CCS-Technologie: Schema des geplanten Demonstrationskraftwerkes am Standort Jänschwalde (Bild: Vattenfall).

FRANKFURT (Dow Jones/ks)–”Wir haben keine Entscheidung über die Aufgabe des Projektes gemacht und warten auf die morgige Abstimmung im Bundesrat”, sagte Sprecherin Kathi Miedtank. Der Bundesrat stimmt am Freitag über ein Gesetz ab, mit dem die Abscheidung und Speicherung (CCS) von Kohlendioxid unter der Erde erlaubt werden soll.

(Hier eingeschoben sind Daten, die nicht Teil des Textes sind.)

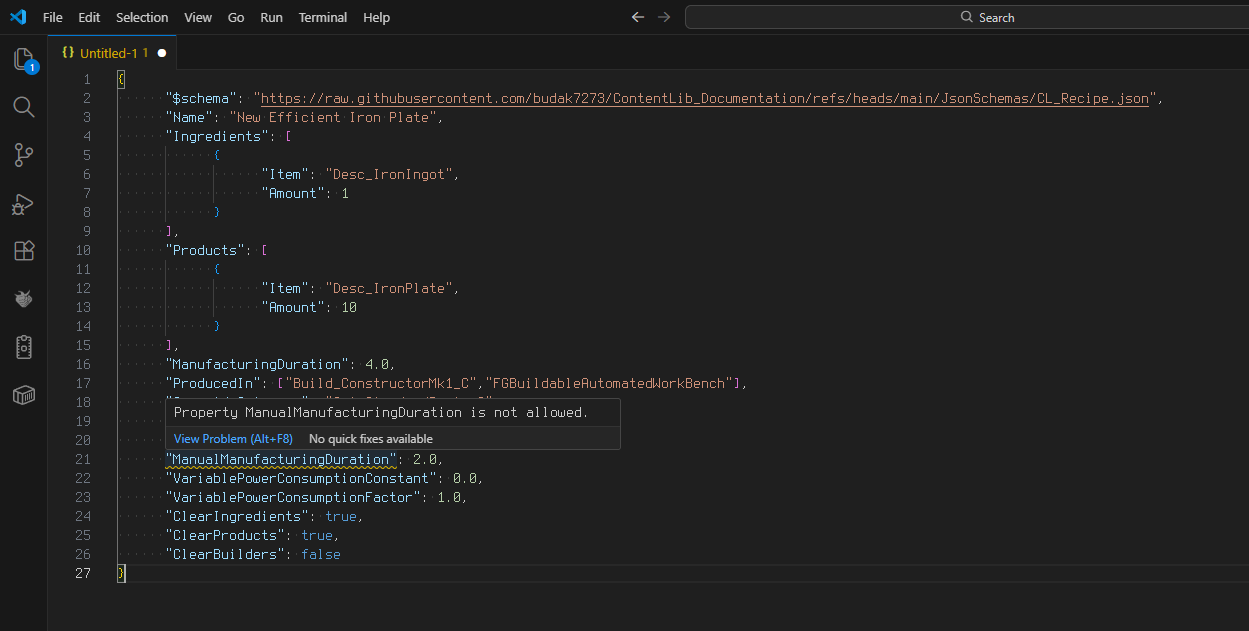Click the navigate back arrow
1249x631 pixels.
tap(638, 17)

Die “Mitteldeutsche Zeitung” hatte am Donnerstag berichtet, dass Vattenfall die Pläne zum Bau des Kraftwerks in Ostdeutschland mit einem Investitionsvolumen von 1,5 Mrd Euro auf Eis legt.

Im Juli hatte der Bundestag einen Gesetzesentwurf gebilligt, der im Grundsatz die unterirdische Speicherung von CO2 erlaubt, womit Kohle- und Gaskraftwerke weniger umweltschädlich wären. Die dabei als “Carbon Capture and Storage” bezeichnete Technologie gilt als Schlüssel, um Strom aus Kohle sauberer zu machen.

Vattenfall kritisiere an dem Gesetz aber unter anderem die lange Schadenshaftungsdauer, und dass es bereits in wenigen Jahren wieder auf den Prüfstand kommen soll, sagte die Sprecherin.

Das von Vattenfall geplante Kraftwerk ist das hierzulande letzte geplante Vorhaben seiner Art. Ende 2010 hatte der Energiekonzern RWE seine Planungen für ein CCS-Testkraftwerk in Hürth wegen der unsicheren Rechtslage vorerst gestoppt.